There are thousands of recipes available that will put a smile on your face, but nothing can beat these delicious Christmas themed cupcakes!

Ideal for parties, this recipe serves 16 and only takes 35 minutes.

For an extra festive touch, add some red sprinkles, edible Christmas-themed shapes, silver sugar balls or a sprinkling of edible glitter.

Christmas Cupcakes

Let’s start by gathering our ingredients – for the sponge you’re going to need the following:

  • 300g mixed dried fruit
  • 200g unsalted butter (softened)
  • 200g soft dark brown sugar
  • ½ tsp. baking powder
  • ½ tsp. mixed spice
  • 60g ground almonds
  • 100ml rum
  • 4 large eggs
  • 160g plain flour

For the frosting, you’ll need:

  • 500g icing sugar
  • 160g unsalted butter (softened)
  • 50ml whole milk
  • ½ tsp. almond essence

Finally you’ll need one or two 12-hole deep muffin tins!

So, let’s begin…

Placing the dried fruit in a bowl, pour in the rum and leave to soak for 30 minutes.

Whilst you wait, preheat the oven to Gas Mark 5/190°C, lining a tin with muffin cases.

You now want to cream together the butter and sugar – use a hand-held electric whisk or a freestanding mixer with the paddle attachment. Whisk until the mixture is light and fluffy.

Add the eggs, one at a time, scraping down the sides of the bowl after each and mix at a medium speed.

Leaving the mixture on the side, sift together the flour, baking powder and mixed spice which you can then add to the mixture and whisk once again on a low speed until all the ingredients are fully mixed together.

Add in the ground almonds and retrieving the rum-soaked dried fruit you made 30 minutes ago, add and mix until combined.

You now have you delicious batter – spread this evenly between the paper cases, filling each just two-thirds of the way up.

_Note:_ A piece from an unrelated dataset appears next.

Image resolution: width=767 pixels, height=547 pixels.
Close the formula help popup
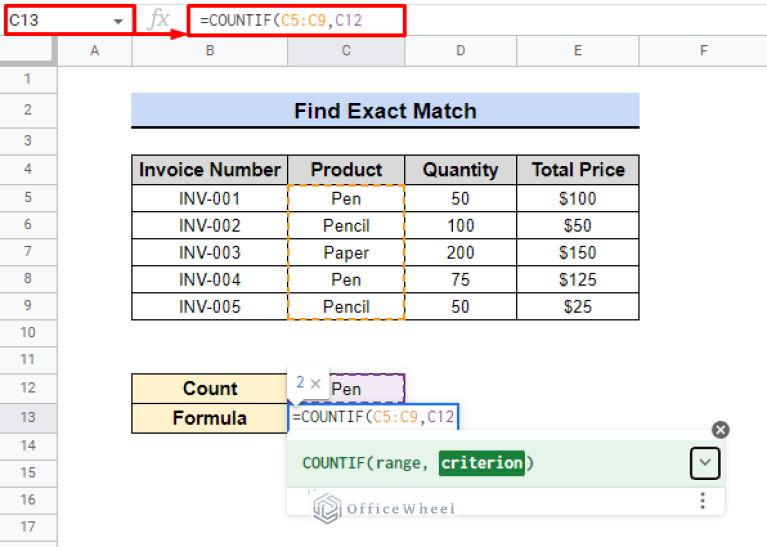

Place in the oven and bake for 18-20 minutes, or until the cupcakes have risen and spring back when you press gently on them.

When you take them out of the oven, leave them to cool in the trey for a short time, transferring them onto a wire rack to cool completely when you make the frosting.

Returning to your electric whisk or mixer, whisk the icing sugar with the butter on a low speed until the mixture is powdery in texture.

Gradually add the milk and once fully combined, increase the speed to high and whisk until the mixture becomes light and fluffy.

Now you can add the almond essence and once again, whisk until fully combined.

Your frosting is now ready to add to the cupcakes; spoon on with a palette knife for the perfect finish.